Having identified the potential participants, the project facilitator or a staff member will phone the patients, explain the project, and draw up a list of those who are interested in taking part, before sending through follow-up information and consent forms (see draft patient invitation and draft patient consent form for filming. All participants must agree to being interviewed. Most are filmed, although this is optional. They will also be invited to join in the events and the co-design groups. Previous EBCD projects have found that about two-thirds of patient participants come to the events, and about half of those interviewed eventually become involved in the working groups. All patients should receive project updates at key stages throughout the project.

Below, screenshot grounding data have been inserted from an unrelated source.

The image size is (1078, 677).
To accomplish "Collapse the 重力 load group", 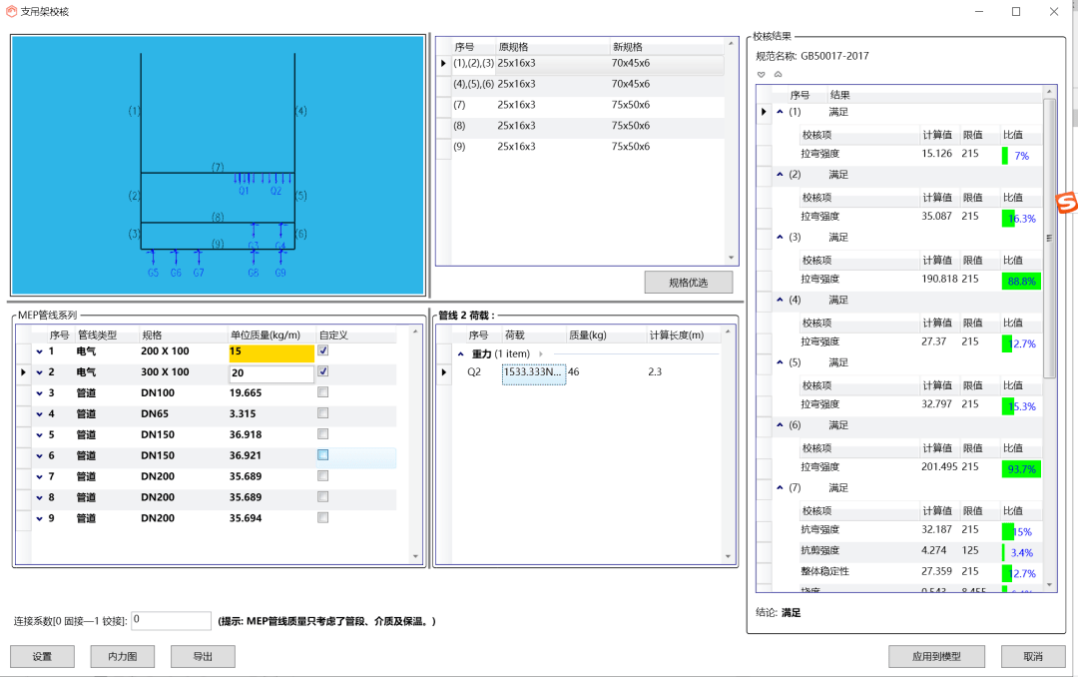I will (461, 353).
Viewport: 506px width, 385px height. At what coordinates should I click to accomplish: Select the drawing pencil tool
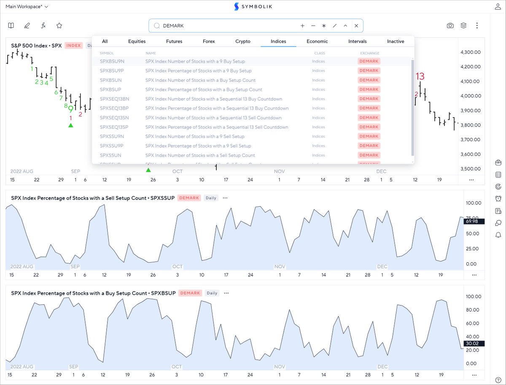[x=27, y=25]
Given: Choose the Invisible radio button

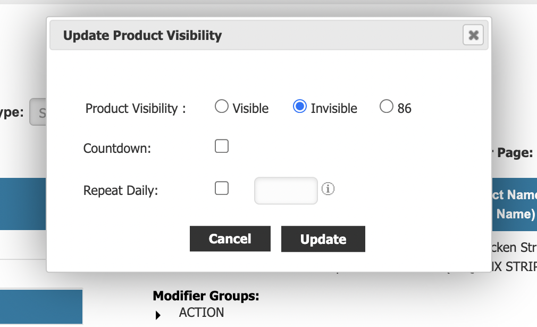Looking at the screenshot, I should click(x=300, y=107).
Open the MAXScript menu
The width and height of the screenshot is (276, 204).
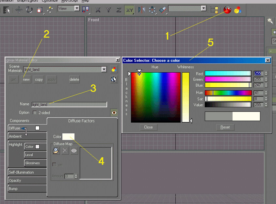[70, 1]
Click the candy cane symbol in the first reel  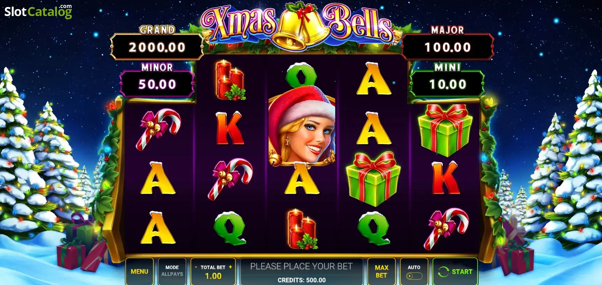pos(158,129)
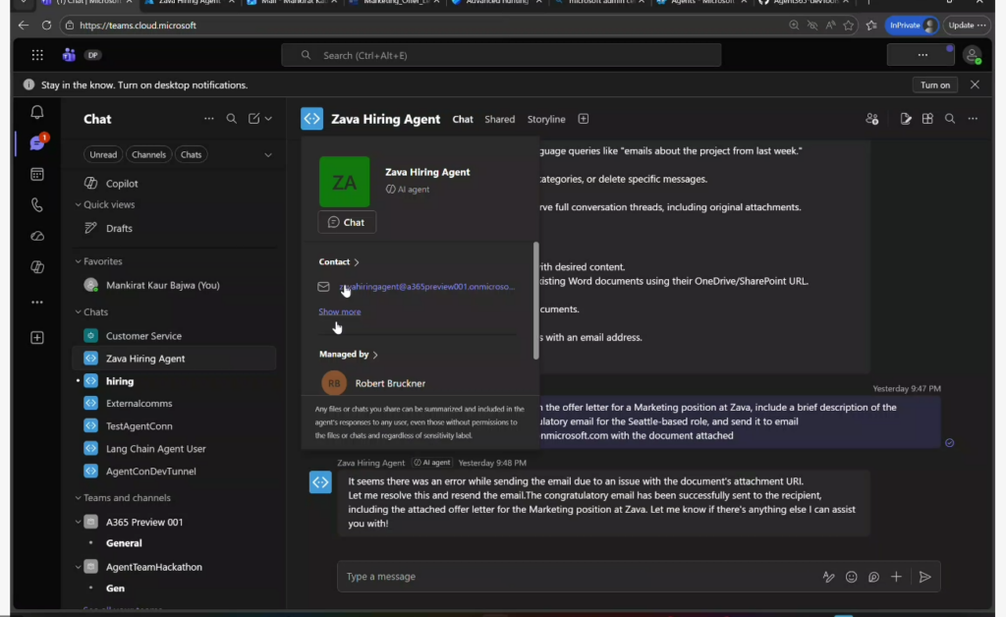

Services working with particularly vulnerable groups, such as people with mental health problems, may choose to draw on pre-existing groups or run groups for a period of several months or more before commencing the EBCD work in order to reassure patients and build trust. See Case study 1: Oxleas NHS Mental Health Trust.

Key points

  • Identify patients who have been through different aspects of the service, and who are beyond the critical point of their treatment, so that they can reflect on their experience.
  • Try to include a range of people – not only determined by age, gender and ethnicity, but also in terms of the treatment types and services experienced. Make sure participants’ experience of the service has been quite recent, so that the aspects of the service that they report are still current.
  • Be clear that the approach is not about focusing on negative experiences – it’s about working together to find solutions.
  • Offer travel expenses, refreshments and perhaps a small payment to thank the patient for their time and effort.
  • Try to avoid going to ‘the usual suspects’, as this is a valuable opportunity to gather some fresh thoughts. If you recruit patients involved in patient support groups, explain carefully that in this project they will need to focus on aspects of service delivery that could lead to improvements.
  • Do not worry about finding the ‘perfect patient sample’. This is a qualitative approach, focusing on the views of only a small number of people, so it is not intended to represent every detail about the service.
  • The project facilitator may need to assertively support the staff who are identifying patients, as this is not necessarily a task that reaches the top of the to-do list for busy clinical staff.
  • Begin recruitment early on, as it can take some time.
  • Other ways of recruiting patients include sending invitations to randomly selected patients, putting up posters and leaflets so that patients can find out about the project, or contacting local patient groups or voluntary agencies who might help you find people with relevant experience.
  • If patients within your service are unwell and find the interviews and subsequent participation too demanding, you may experience high drop-out rates during the project. You may need to recruit more participants later in the process. In some cases, carers have continued although the patient has dropped out.
  • If you are working with vulnerable people, think about how you will gather their feedback and whether you wish to adapt the standard EBCD approach. Some sites have chosen to anonymise interviews, or have used audio instead of video, or have provided feedback from a group rather than an individual, in order to ensure the safety of patients throughout the feedback process. However, in others (see Case study 1: Running EBCD in a mental health inpatient service) the experience of voicing their feedback was empowering for patients.